5 canzoni italiane anni ‘90/2000 a cui rifare subito il videoclip

Di Gabriele Naddeo

Che la musica indipendente italiana stia vivendo un momento particolarmente felice è cosa palese. Ciò che però vale la pena sottolineare è che un ruolo importante in questi ultimi due-tre anni di risorgimento del sottobosco musicale nostrano l’ha giocato senza dubbio la parte visuale di ciascun progetto. Se nomi come UOLLI, Luca Lumaca, Francesco Lettieri, Zavvo Nicolosi e il collettivo Ground’s Oranges, Jacopo Farina & Marco Proserpio (Sterven Jønger) vi suonano familiari è perché le clip realizzate da questi ultimi hanno conquistato il favore del pubblico almeno quanto le canzoni a cui si riferiscono. Penso, ad esempio, a Wes Anderson de I Cani, alla Napoli di Liberato o al lyric video del Mambo reazionario della Sas più famosa d’Italia. Ancora, alle follie delle clip di Cosmo, al mondo a fumetti di Reale (Colapesce) o all’ormai celebre bambino che canta Cosa mi manchi a fare di Calcutta.

Se però è vero che un videoclip fatto con tutti i crismi aggiunge eccome quel quid al brano di riferimento, è anche vero che di canzoni italiane stupende con orrende clip al seguito ce ne sono a bizzeffe, senza che ciò abbia minimamente scalfito il valore del brano in questione, sia chiaro. Non dobbiamo nemmeno andare troppo indietro nel tempo per trovare dei casi adatti. Un tuffo tra la fine degli anni Novanta e i primi Duemila basterà di sicuro. Eppure… immaginate solo per un momento che meraviglia se si potesse, in qualche modo, riparare a queste brutture figlie di Radio Italia? Se, magari, proprio ai cinque videomaker che trovate citati in quest’articolo venisse mai in mente di rifare le clip di alcuni pezzi iconici dell’epoca d’oro del Festivalbar. Qui, nel caso, troverebbero già cinque gran belle canzoni con annessi videoclip da dimenticare. Per non lasciare nulla al caso, si sono anche azzardate delle possibili, nuove combinazioni. Si scherza, ovviamente, dato che in fondo ogni scusa è buona per riascoltare un po’ di buona musica. Però…
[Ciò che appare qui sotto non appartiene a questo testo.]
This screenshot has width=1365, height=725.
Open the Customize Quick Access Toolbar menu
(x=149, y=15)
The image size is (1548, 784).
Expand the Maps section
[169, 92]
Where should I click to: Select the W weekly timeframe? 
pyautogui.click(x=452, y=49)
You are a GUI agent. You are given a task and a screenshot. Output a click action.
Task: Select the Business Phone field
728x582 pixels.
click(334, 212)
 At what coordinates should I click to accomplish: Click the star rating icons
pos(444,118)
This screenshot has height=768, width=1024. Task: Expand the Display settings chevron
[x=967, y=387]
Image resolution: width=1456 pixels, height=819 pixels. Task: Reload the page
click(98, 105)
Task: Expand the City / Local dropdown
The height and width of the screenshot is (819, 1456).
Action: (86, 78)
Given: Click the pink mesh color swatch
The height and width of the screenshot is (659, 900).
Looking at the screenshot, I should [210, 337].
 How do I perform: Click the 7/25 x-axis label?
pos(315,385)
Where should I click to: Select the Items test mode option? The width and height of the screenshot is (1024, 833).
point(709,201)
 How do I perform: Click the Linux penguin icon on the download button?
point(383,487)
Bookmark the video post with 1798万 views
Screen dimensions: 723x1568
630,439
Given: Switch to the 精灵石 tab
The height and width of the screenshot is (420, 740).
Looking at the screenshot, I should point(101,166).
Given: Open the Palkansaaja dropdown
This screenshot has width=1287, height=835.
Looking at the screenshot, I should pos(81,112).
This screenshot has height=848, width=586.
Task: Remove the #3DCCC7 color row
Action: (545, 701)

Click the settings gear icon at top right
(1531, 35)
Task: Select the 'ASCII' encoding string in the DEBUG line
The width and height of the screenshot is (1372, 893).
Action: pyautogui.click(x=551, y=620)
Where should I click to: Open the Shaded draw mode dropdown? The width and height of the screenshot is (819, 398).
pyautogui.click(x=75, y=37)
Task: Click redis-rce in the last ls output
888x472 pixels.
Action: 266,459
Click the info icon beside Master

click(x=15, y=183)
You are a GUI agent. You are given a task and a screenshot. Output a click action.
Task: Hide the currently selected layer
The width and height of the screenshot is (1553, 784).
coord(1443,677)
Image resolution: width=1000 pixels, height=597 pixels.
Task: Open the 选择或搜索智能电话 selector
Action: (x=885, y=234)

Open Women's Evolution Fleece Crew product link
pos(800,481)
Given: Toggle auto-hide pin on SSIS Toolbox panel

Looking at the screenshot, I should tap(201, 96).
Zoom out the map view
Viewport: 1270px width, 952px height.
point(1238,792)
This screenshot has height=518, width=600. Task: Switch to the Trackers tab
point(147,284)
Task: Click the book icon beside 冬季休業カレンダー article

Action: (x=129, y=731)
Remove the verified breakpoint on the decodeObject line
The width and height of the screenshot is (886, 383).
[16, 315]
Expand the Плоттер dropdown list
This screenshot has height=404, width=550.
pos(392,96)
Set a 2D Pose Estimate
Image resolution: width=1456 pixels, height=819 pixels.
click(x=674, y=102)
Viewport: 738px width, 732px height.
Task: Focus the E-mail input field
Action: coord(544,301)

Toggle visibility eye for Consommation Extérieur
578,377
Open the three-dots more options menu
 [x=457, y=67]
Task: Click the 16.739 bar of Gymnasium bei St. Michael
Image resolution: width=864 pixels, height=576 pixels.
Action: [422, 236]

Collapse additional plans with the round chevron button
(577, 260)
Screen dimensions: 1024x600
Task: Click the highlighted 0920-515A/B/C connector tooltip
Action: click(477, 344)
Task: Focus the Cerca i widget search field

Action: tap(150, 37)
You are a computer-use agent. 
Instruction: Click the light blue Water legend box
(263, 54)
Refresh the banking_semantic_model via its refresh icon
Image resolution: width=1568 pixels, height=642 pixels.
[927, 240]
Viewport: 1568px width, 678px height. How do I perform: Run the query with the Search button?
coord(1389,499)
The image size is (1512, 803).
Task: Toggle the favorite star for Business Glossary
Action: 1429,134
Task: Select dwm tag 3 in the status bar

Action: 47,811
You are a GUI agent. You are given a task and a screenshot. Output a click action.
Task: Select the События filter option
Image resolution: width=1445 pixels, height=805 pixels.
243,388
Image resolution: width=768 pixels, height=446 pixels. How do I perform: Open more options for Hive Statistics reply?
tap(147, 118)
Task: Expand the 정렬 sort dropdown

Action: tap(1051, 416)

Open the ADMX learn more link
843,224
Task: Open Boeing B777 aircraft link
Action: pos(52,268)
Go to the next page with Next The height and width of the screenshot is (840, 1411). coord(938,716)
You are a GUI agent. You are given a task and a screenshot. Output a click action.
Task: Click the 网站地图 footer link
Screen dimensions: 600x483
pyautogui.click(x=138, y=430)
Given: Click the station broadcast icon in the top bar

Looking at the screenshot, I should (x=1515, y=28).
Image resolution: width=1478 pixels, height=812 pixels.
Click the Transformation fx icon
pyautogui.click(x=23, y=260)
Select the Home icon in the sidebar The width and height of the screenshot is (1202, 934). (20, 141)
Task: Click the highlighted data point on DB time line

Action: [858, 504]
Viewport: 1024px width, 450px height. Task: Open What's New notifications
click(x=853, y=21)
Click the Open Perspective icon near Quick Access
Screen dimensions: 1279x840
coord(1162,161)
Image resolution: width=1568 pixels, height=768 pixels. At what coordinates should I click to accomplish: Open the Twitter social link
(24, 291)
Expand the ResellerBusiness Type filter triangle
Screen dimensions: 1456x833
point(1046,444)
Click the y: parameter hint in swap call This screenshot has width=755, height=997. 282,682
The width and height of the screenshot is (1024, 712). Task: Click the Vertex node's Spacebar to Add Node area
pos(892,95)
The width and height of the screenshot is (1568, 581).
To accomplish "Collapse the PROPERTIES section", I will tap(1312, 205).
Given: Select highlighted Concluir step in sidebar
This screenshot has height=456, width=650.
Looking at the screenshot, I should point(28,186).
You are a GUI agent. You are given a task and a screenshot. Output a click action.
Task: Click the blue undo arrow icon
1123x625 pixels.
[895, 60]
Max Gazzé – L’amore pensato

Siamo d’accordo che L’amore pensato è una delle canzoni italiane più belle degli ultimi 20 anni? Siamo sempre d’accordo che il suo videoclip è completamente insulso, anzi peggio, indolore? Adesso chiudete gli occhi, dimenticate il Gazzé crooner in bianco e nero e provate a immaginare una storia d’amore da grande schermo, riportata nel riquadro di YouTube dalla potente forza evocativa di Francesco Lettieri.

Irene Grandi – Bruci la città 

La versione The Sims di Irene Grandi è incommentabile. Inutile qualsiasi tipo di scusa che chiami in ballo le grafiche da realtà virtuale dei primi Duemila. Un testo cinico e meraviglioso come questo di Francesco Bianconi meriterebbe l’altrettanto caotica e irrefrenabile coppia Marco Proserpio-Jacopo Farina.

Niccolò Fabi – Il negozio di antiquariato

Apparentemente nello stesso bosco in cui Nelly Furtado cantava I’m Like A Bird, i protagonisti del video di Fabi rincorrono un cubo rosso in 3D. Volante. Non serve aggiungere altro: UOLLI, per piacere, abbiamo bisogno dei tuoi attacchi d’arte e della tua creatività per salvare questo capolavoro di brano.

 

Tiromancino – La descrizione di un attimo

Un Tarzan strampalato e impacciato è intento a salvare l’esploratrice in difficoltà, mentre la band suona divorata dalle sabbie mobili. Tutto regolare: una clip che vuole essere comica, ma che finisce con l’essere imbarazzante. Se invece affidassimo al gusto e all’ironia di Zavvo Nicolosi un remake de La descrizione di un attimo, in ricordo dei migliori Tiromancino?

Cesare Cremoni – Marmellata#25

A quanto pare nei videoclip dei primi Duemila l’oggetto volante era un must a cui era impossibile rinunciare. Nella clip del tormentone di Cremonini c’è addirittura un’intera stanza che prende vita, in un vortice trashissimo di roba trasformatosi in una creatura malvagia che rincorre l’artista. Io sogno una versione parallela, ossessivo-compulsiva, a cura di Luca Lumaca. Con un tutorial che dimostra come buttare nel cestino tutti gli oggetti citati dal brano, sempre con cura wesandersoniana.